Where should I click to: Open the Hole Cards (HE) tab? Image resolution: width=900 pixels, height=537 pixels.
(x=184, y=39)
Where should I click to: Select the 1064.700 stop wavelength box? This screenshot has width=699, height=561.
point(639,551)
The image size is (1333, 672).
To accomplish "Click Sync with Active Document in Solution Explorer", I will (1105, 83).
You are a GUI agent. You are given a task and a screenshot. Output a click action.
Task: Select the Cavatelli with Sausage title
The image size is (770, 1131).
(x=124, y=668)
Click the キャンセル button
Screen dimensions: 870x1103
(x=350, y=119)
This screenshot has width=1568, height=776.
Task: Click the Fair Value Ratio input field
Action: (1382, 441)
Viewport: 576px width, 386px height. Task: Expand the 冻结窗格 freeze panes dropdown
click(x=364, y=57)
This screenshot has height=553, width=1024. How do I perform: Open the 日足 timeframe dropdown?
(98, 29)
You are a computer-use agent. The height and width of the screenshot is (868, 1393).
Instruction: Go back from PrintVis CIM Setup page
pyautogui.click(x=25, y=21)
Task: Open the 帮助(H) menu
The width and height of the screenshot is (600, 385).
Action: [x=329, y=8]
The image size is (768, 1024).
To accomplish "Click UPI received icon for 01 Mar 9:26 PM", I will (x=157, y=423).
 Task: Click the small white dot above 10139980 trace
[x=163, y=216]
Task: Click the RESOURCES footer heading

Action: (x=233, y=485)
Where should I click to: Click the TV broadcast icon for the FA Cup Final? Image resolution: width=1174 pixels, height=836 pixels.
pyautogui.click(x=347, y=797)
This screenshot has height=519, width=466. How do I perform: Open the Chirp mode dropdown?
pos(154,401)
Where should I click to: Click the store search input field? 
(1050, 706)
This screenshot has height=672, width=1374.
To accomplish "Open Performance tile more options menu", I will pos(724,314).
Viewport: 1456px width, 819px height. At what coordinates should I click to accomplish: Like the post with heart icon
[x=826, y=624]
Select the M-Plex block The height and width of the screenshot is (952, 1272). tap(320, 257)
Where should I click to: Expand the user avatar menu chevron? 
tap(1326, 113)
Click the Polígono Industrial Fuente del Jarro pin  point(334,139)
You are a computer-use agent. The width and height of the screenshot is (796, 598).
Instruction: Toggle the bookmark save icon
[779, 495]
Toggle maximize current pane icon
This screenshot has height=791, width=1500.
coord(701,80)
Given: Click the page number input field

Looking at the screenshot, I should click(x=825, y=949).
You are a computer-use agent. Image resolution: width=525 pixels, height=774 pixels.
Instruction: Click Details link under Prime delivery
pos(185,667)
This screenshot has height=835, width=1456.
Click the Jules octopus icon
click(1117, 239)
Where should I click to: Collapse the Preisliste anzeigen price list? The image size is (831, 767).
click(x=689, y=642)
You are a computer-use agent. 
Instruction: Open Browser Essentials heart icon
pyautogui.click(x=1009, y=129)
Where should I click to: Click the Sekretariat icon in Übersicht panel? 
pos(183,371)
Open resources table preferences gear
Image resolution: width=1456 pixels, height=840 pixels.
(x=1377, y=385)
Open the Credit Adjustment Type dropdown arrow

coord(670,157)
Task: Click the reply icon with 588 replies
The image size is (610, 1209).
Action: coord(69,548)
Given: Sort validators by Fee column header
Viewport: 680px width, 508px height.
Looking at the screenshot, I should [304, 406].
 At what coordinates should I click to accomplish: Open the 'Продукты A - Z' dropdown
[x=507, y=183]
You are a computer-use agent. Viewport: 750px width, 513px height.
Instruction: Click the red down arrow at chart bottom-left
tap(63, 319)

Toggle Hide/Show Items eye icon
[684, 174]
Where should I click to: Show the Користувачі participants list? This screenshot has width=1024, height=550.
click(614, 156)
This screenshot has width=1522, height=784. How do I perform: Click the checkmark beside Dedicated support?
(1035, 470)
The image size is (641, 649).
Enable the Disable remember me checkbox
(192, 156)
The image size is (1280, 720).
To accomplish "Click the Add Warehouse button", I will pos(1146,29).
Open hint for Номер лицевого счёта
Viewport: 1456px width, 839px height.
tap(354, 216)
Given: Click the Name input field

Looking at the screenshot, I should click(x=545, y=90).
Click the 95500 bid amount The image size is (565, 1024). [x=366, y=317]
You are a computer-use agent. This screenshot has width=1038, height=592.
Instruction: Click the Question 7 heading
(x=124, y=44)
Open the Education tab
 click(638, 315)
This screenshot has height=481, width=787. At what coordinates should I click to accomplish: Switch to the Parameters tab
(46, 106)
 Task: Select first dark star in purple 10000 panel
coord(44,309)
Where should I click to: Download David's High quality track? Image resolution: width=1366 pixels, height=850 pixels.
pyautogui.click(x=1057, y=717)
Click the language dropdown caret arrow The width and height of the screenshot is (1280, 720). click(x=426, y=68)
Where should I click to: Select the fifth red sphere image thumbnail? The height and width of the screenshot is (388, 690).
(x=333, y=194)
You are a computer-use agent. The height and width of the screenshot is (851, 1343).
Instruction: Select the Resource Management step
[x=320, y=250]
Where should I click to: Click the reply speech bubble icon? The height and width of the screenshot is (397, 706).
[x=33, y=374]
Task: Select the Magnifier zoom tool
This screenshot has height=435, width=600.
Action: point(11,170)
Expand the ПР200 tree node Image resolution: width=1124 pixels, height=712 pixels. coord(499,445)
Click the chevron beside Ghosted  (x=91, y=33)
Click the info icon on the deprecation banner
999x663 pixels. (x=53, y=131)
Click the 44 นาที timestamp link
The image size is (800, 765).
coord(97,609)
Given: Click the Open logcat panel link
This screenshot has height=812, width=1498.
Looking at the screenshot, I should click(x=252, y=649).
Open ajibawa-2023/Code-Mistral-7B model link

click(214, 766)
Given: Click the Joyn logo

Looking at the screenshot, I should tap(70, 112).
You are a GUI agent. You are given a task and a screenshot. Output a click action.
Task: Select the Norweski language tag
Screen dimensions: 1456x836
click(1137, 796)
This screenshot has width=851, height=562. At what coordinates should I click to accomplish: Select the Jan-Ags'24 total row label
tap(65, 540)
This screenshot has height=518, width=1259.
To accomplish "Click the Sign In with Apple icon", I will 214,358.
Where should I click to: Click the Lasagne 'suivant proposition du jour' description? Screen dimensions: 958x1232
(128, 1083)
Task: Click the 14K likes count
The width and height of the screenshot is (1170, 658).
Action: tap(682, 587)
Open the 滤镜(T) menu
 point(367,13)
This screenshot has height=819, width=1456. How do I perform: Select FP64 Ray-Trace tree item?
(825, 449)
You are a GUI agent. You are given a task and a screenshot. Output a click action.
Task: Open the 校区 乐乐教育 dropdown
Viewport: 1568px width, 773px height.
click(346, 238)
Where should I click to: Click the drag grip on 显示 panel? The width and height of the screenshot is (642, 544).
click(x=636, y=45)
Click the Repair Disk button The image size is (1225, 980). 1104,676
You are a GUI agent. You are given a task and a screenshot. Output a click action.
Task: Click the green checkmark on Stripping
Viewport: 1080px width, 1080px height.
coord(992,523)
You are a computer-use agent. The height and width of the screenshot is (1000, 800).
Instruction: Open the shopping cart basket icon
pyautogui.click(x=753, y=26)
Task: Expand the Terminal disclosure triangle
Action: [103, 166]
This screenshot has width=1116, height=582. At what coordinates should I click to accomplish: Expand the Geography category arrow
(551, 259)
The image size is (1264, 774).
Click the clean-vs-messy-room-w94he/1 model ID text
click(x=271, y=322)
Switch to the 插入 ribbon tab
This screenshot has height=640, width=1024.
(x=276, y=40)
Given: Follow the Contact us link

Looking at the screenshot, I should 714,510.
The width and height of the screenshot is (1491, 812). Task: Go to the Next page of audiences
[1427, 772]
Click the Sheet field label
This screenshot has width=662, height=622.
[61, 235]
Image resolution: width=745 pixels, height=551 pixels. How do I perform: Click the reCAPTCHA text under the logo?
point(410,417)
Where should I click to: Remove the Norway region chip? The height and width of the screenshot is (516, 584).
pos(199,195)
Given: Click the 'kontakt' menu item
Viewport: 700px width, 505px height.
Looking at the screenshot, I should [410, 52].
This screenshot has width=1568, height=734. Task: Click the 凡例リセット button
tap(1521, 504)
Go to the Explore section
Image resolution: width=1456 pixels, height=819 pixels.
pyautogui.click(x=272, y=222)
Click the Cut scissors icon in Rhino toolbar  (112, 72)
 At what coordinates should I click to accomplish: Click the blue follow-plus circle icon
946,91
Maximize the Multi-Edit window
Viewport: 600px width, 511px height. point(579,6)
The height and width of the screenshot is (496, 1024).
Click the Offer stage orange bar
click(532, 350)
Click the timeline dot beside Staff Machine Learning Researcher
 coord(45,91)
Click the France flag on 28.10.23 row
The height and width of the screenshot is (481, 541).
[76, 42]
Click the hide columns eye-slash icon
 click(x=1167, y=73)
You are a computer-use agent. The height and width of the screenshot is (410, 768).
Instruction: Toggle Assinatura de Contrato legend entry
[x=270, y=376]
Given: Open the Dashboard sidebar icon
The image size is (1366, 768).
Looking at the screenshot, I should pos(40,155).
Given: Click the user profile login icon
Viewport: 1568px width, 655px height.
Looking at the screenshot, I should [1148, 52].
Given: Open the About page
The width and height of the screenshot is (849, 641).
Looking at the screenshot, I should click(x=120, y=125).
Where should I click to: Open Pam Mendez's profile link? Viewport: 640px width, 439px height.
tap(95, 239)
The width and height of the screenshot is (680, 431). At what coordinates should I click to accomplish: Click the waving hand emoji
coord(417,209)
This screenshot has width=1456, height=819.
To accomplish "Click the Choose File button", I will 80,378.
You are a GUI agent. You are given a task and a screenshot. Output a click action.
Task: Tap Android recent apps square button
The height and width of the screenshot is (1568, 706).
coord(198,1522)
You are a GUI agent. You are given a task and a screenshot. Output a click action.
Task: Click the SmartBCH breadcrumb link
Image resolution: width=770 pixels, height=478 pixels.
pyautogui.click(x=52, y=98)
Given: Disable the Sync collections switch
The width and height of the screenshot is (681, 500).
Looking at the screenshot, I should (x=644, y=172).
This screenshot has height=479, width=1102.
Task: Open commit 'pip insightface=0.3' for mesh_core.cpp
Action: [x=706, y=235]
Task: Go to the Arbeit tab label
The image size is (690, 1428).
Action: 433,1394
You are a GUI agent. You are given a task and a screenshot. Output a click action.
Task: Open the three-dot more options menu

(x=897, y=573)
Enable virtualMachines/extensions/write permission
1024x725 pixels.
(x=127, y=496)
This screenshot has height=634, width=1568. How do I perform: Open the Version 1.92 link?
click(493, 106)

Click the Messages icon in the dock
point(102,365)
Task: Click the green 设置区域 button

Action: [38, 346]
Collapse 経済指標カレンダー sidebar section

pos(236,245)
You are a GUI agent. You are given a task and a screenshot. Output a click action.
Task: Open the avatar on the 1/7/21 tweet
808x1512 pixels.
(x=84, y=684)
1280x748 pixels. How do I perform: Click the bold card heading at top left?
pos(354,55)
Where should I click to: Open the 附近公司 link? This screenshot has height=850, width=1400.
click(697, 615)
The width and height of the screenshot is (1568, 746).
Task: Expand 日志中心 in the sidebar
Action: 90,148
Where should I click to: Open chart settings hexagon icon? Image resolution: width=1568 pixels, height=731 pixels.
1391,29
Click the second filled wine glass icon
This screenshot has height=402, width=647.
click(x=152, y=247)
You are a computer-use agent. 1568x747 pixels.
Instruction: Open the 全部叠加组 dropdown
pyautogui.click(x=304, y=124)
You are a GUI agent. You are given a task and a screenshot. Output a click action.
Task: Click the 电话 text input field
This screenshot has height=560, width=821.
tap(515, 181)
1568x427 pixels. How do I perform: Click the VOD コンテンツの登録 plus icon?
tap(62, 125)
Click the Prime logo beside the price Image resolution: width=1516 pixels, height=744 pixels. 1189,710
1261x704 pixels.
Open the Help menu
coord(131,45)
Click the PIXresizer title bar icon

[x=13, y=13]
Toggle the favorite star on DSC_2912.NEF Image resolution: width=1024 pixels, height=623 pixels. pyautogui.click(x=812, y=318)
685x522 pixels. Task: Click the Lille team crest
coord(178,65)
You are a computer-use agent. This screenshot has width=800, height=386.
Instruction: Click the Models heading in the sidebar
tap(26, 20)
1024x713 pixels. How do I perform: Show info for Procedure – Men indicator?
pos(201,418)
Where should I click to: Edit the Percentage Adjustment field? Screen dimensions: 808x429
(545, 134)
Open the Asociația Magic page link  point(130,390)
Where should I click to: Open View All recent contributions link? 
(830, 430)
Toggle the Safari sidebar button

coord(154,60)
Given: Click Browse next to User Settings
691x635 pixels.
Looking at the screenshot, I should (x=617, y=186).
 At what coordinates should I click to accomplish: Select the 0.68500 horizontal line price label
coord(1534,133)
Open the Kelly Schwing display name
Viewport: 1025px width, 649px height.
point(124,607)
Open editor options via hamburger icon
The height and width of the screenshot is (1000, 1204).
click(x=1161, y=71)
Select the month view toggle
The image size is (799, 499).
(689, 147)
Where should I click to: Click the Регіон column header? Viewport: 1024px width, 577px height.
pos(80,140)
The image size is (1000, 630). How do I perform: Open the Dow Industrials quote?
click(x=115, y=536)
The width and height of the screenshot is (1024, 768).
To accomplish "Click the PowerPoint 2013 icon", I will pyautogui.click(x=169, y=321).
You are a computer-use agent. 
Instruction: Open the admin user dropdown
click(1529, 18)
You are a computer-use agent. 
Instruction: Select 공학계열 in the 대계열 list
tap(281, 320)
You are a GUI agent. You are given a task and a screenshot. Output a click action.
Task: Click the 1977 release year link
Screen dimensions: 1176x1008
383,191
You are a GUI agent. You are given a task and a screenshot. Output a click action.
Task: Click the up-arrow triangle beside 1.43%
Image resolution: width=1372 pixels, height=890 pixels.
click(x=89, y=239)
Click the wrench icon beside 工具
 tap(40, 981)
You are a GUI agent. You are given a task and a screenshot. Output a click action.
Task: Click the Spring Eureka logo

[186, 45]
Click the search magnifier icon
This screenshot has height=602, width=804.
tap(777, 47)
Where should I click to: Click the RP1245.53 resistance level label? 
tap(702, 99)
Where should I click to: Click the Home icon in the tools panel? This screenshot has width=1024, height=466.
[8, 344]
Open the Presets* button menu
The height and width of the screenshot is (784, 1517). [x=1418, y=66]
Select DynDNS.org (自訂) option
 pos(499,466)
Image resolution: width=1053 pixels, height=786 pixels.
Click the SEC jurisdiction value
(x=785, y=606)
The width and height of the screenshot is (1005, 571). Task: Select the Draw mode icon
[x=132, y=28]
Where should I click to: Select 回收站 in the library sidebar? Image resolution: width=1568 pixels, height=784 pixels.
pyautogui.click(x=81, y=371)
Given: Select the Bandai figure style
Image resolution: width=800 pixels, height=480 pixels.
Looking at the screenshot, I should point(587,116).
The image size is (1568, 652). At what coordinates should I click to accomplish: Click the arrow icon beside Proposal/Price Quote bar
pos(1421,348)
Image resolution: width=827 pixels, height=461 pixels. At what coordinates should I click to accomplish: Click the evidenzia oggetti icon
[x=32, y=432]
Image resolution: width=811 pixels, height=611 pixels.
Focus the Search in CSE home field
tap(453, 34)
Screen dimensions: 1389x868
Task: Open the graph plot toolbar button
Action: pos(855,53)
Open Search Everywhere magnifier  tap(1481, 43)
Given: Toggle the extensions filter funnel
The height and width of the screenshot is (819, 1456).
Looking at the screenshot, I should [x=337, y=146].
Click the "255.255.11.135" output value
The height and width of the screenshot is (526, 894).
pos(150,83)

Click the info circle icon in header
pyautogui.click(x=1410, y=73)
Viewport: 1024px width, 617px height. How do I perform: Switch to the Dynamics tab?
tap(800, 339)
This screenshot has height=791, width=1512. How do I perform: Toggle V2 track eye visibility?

● ● ● ● ●

— TASK DETAILS —
Rewrite the lines above as a numbered list, starting at the line that contains "Task: Click the RESOURCES footer heading" and ending at the line that contains "click(x=689, y=642)", and leave out any blank lines.

— THE OUTPUT —
1. Task: Click the RESOURCES footer heading
2. Action: (x=233, y=485)
3. Where should I click to: Click the TV broadcast icon for the FA Cup Final? Image resolution: width=1174 pixels, height=836 pixels.
4. pyautogui.click(x=347, y=797)
5. This screenshot has height=519, width=466. How do I perform: Open the Chirp mode dropdown?
6. pos(154,401)
7. Where should I click to: Click the store search input field? 
8. (1050, 706)
9. This screenshot has height=672, width=1374.
10. To accomplish "Open Performance tile more options menu", I will pos(724,314).
11. Viewport: 1456px width, 819px height. At what coordinates should I click to accomplish: Like the post with heart icon
12. [x=826, y=624]
13. Select the M-Plex block The height and width of the screenshot is (952, 1272). tap(320, 257)
14. Where should I click to: Expand the user avatar menu chevron? 
15. tap(1326, 113)
16. Click the Polígono Industrial Fuente del Jarro pin  point(334,139)
17. You are a computer-use agent. The width and height of the screenshot is (796, 598).
18. Instruction: Toggle the bookmark save icon
19. [779, 495]
20. Toggle maximize current pane icon
21. This screenshot has height=791, width=1500.
22. coord(701,80)
23. Given: Click the page number input field
24. Looking at the screenshot, I should click(x=825, y=949).
25. You are a computer-use agent. Image resolution: width=525 pixels, height=774 pixels.
26. Instruction: Click Details link under Prime delivery
27. pos(185,667)
28. This screenshot has height=835, width=1456.
29. Click the Jules octopus icon
30. click(1117, 239)
31. Where should I click to: Collapse the Preisliste anzeigen price list? The image size is (831, 767).
32. click(x=689, y=642)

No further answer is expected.